Friday, June 8, 2012

Gross Roundnesses: Harold Speed 10

Fall - in Fort Worth, years ago
Don't forget the auction for Baby Jayden - it goes through Sunday, June 10.

It's about time for another post in the Harold Speed Drawing Series. This post contains a few highlights from chapter 9 entitled "Mass Drawing: Practical".

My entire series can be found on my favorites page.

Once again, this is an extensive chapter. It should be noted: mass drawing for Speed is always accomplished using a brush and paint. As I am a colored pencil artist, I have to adapt his advice to my situation. I've always thought that was easy though, if I apply my CPs in large areas of color - broad areas made of several strokes instead of the single stroke of the paintbrush.

"Keep your early work both in monochrome and colour quite solid, but as thin as you can, reserving thicker paint for those occasions when you wish to put a touch that shall not be influenced by what you are painting into."
-- Harold Speed

  • Clearly this is about oil painting and drying time - you can make mud very quickly with oil paint.
  • But, I also think it applies to CPs.

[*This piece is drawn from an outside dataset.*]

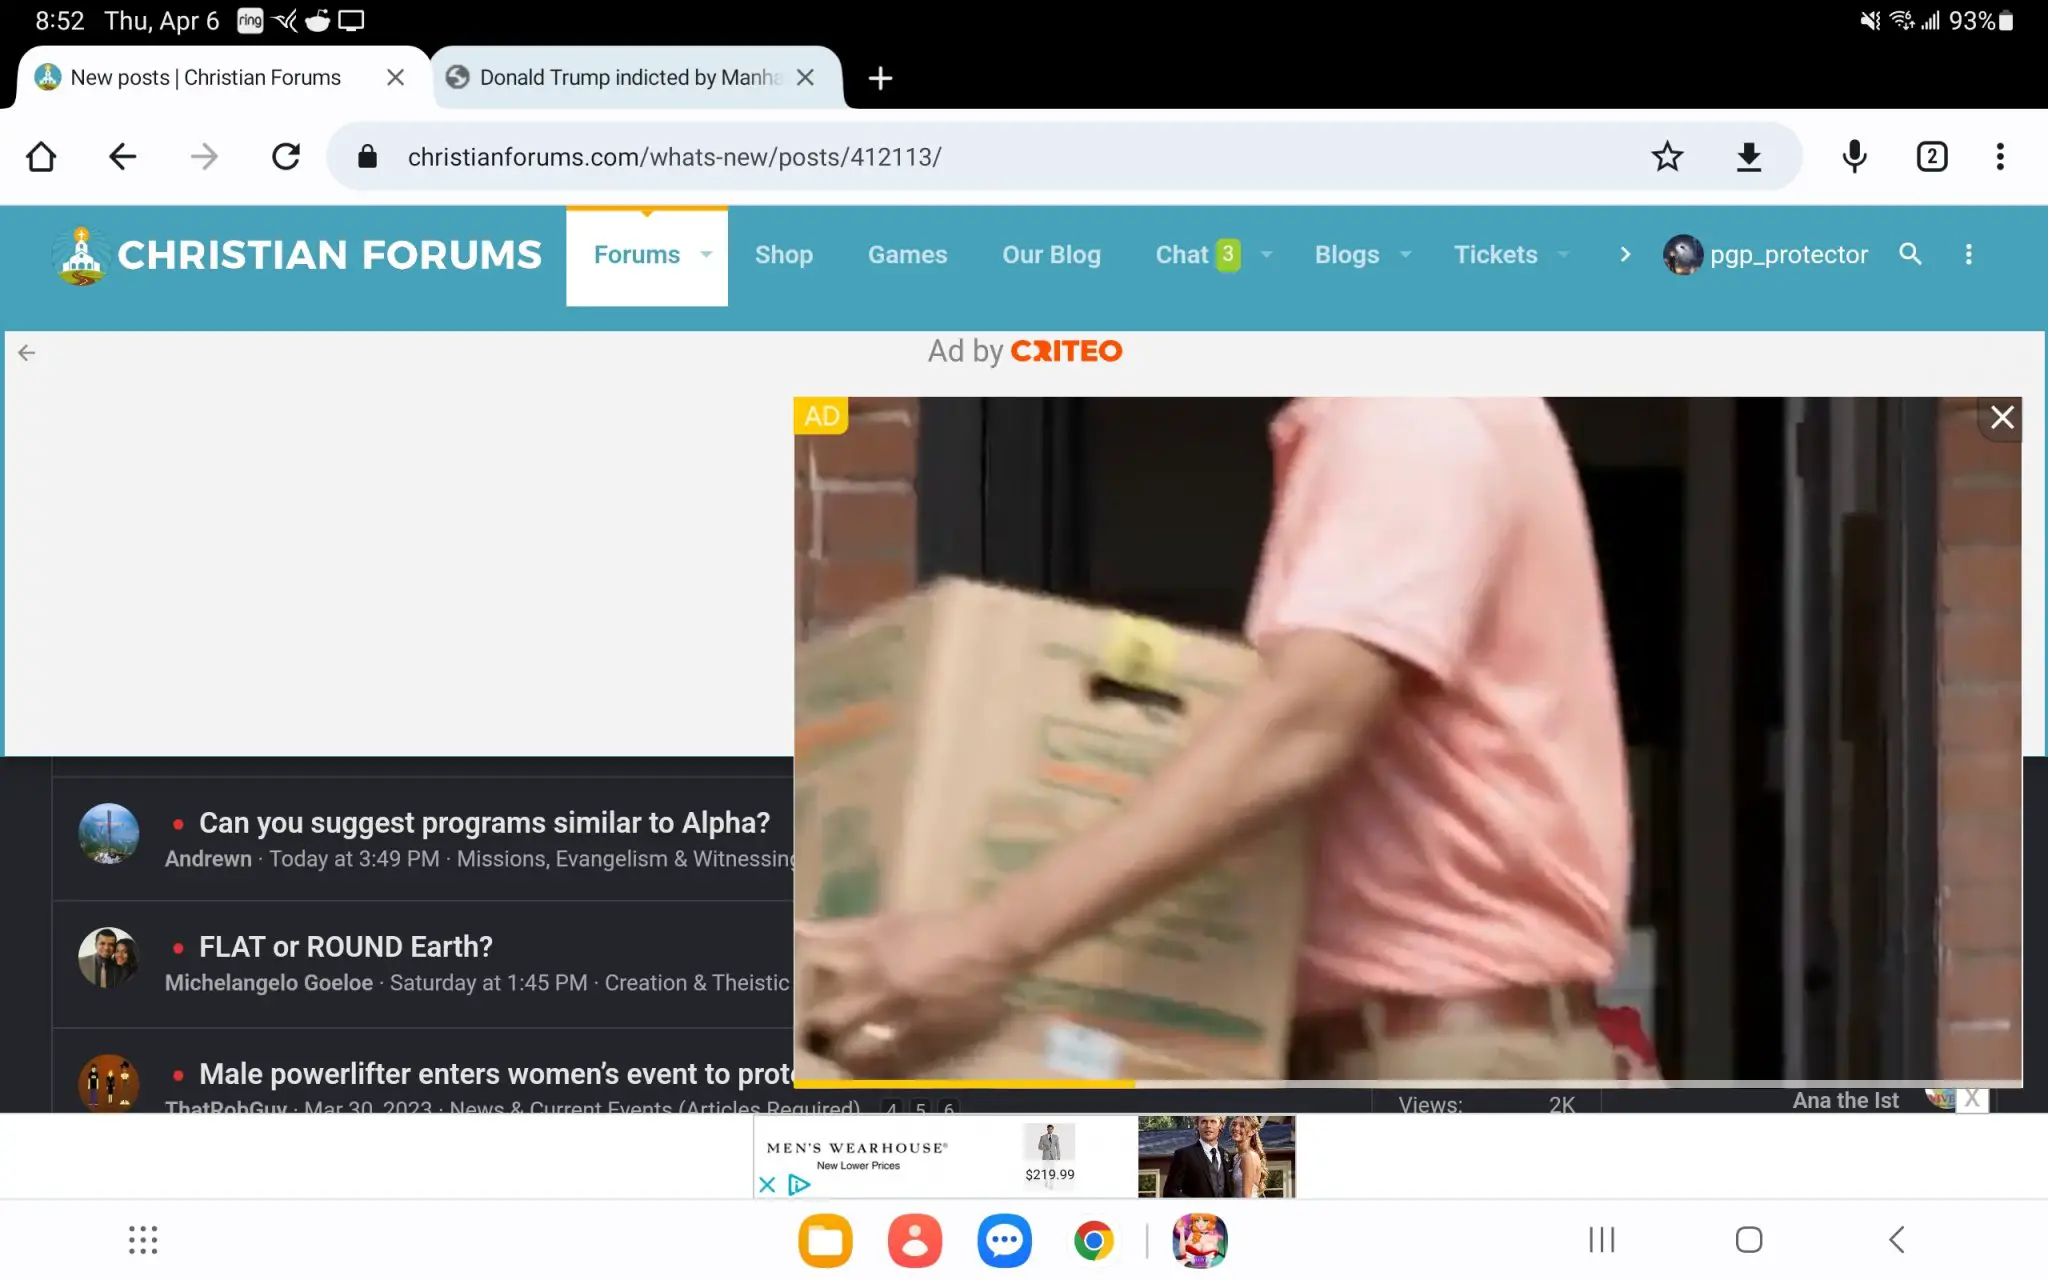Close the video ad overlay
2048x1280 pixels.
point(2001,417)
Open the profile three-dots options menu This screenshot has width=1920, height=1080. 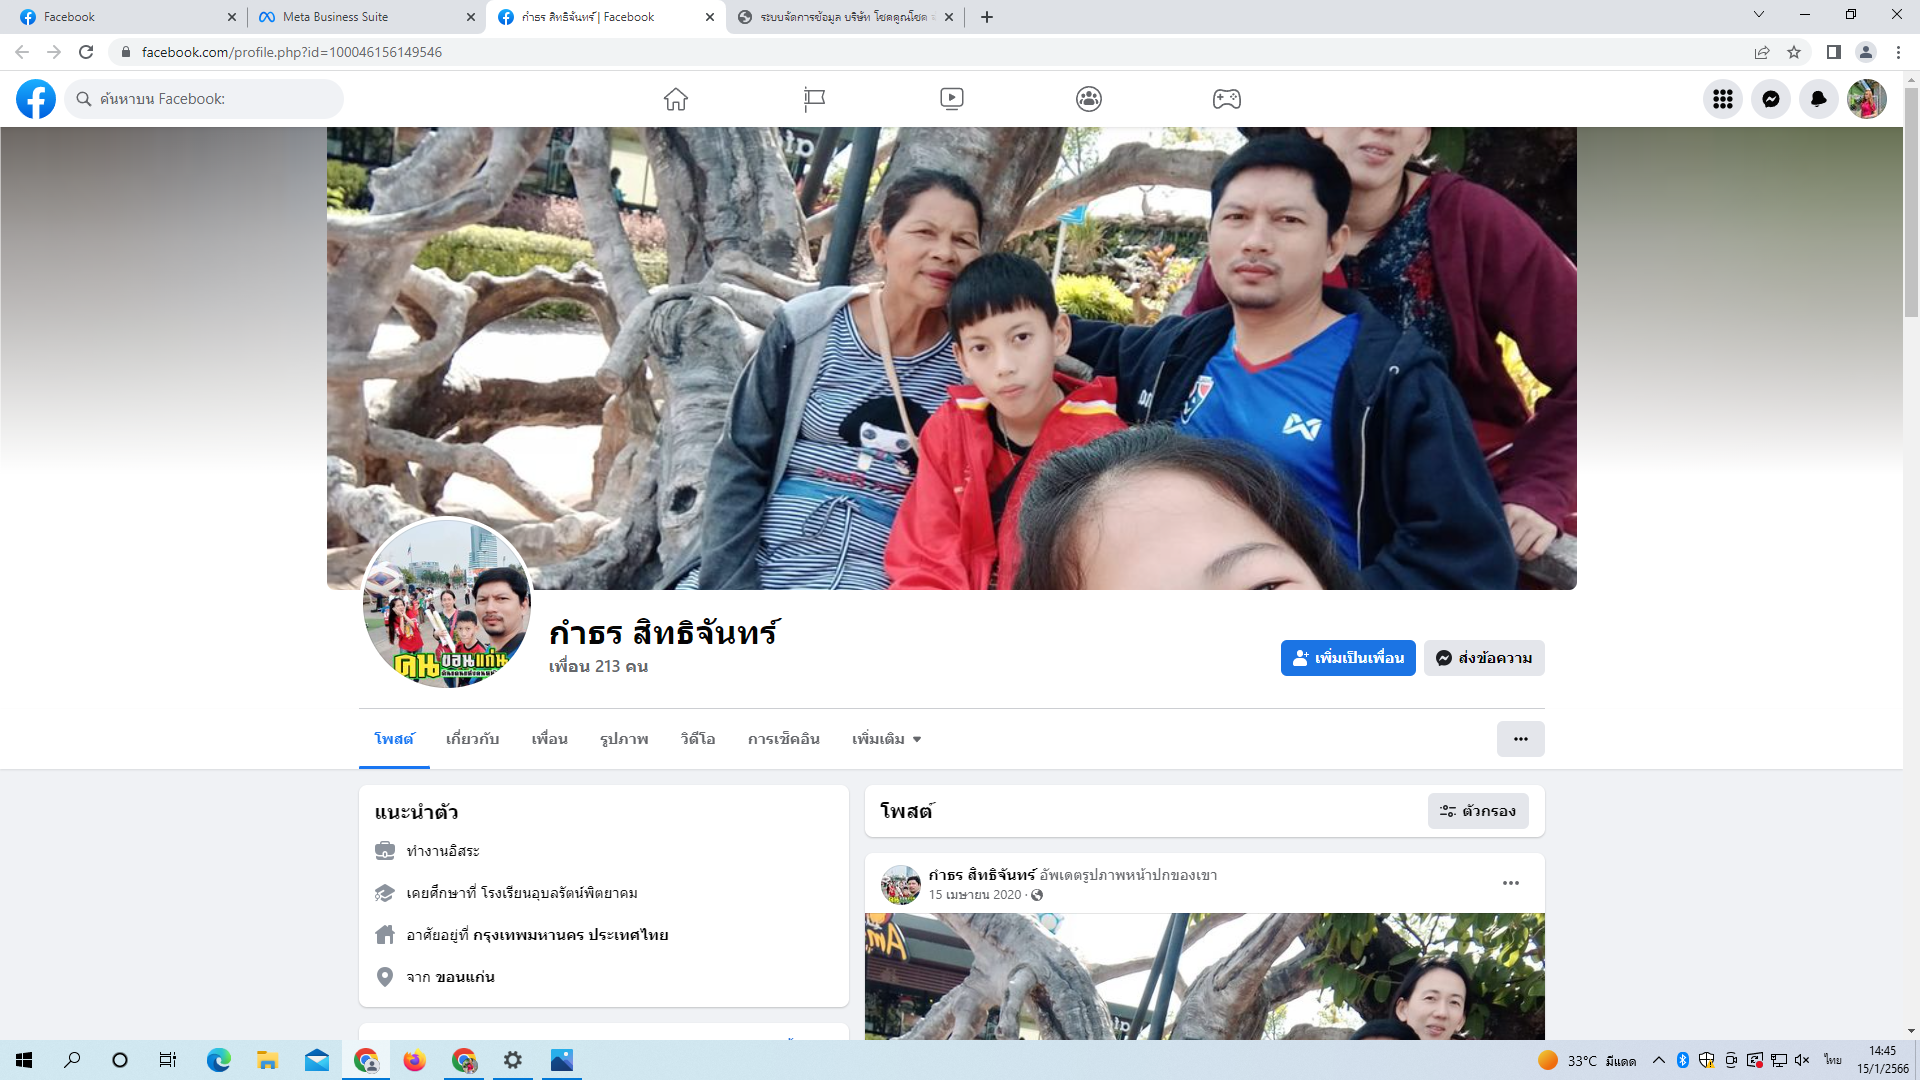tap(1520, 739)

You want to start your CP work very lightly, very gently - any scratches you make in the paper are forever there, anything heavily applied is nearly impossible to remove or cover, and your ability to blend colors and add more layers depends on there being some tooth left to the paper.
  • I actually read one Australian artist who said that she starts each piece with the feeling that she wants every mark to be removable - she wants every stroke to be undoable until she decides she likes the piece and then goes for it. The step where she decides she likes it is fairly far down the path.

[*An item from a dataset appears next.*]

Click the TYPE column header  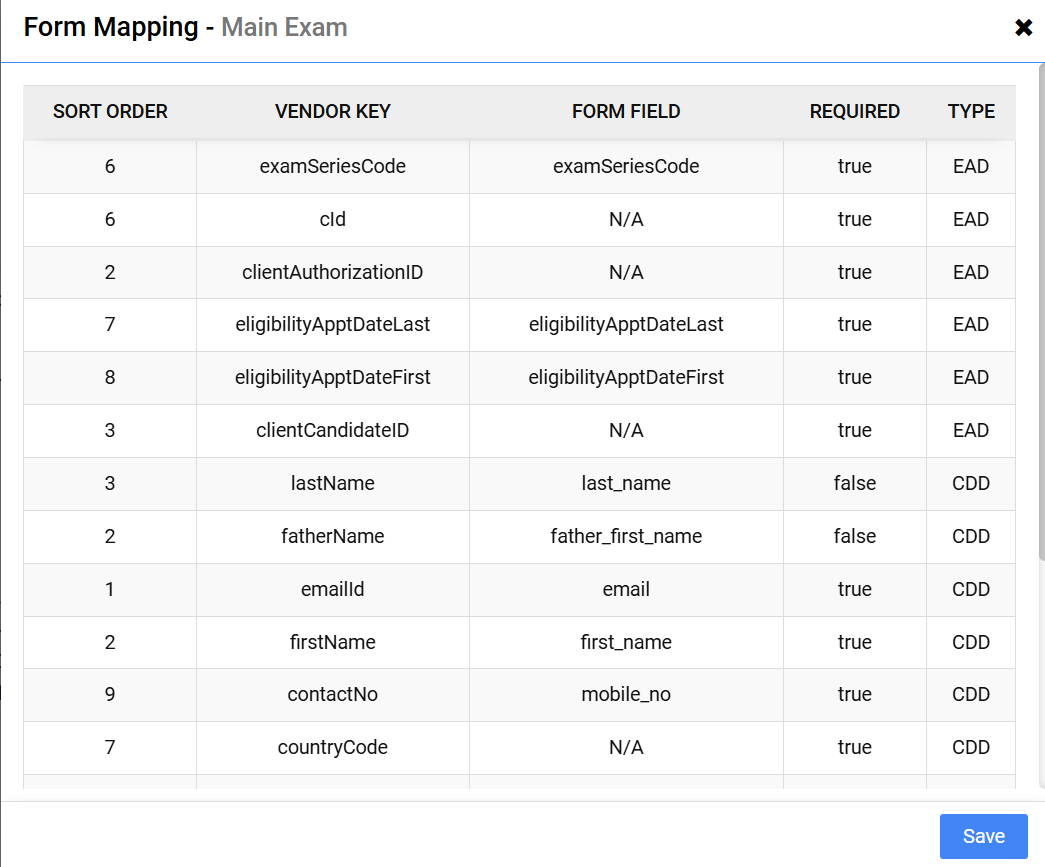tap(970, 112)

"We saw, in speaking of line drawing, how the character of a line was found by observing its flatnesses and its relation to straight lines. In the the same way the character of modelling is found by observing its planes."
-- Harold Speed

  • Why is it so hard for me to remember this?
"Good modelling is full of these planes subtly fused together. Nothing is so characteristic of bad modelling as 'gross roundnesses' The surface of a sphere is the surface with the least character, like the curve of a circle, and the one most to be avoided in good modelling."
-- Harold Speed
  • Maybe "gross roundnesses" will help me to remember to see individual planes in surfaces and how they meet together!
On a personal note, today officially began our summer break - my posting may drop to once a week for the next few months, we'll see. We spent the morning playing Boggle, which was a huge hit, and then hit the pool in the afternoon - also a big hit. I definitely see sketching at the pool as a big activity for the summer!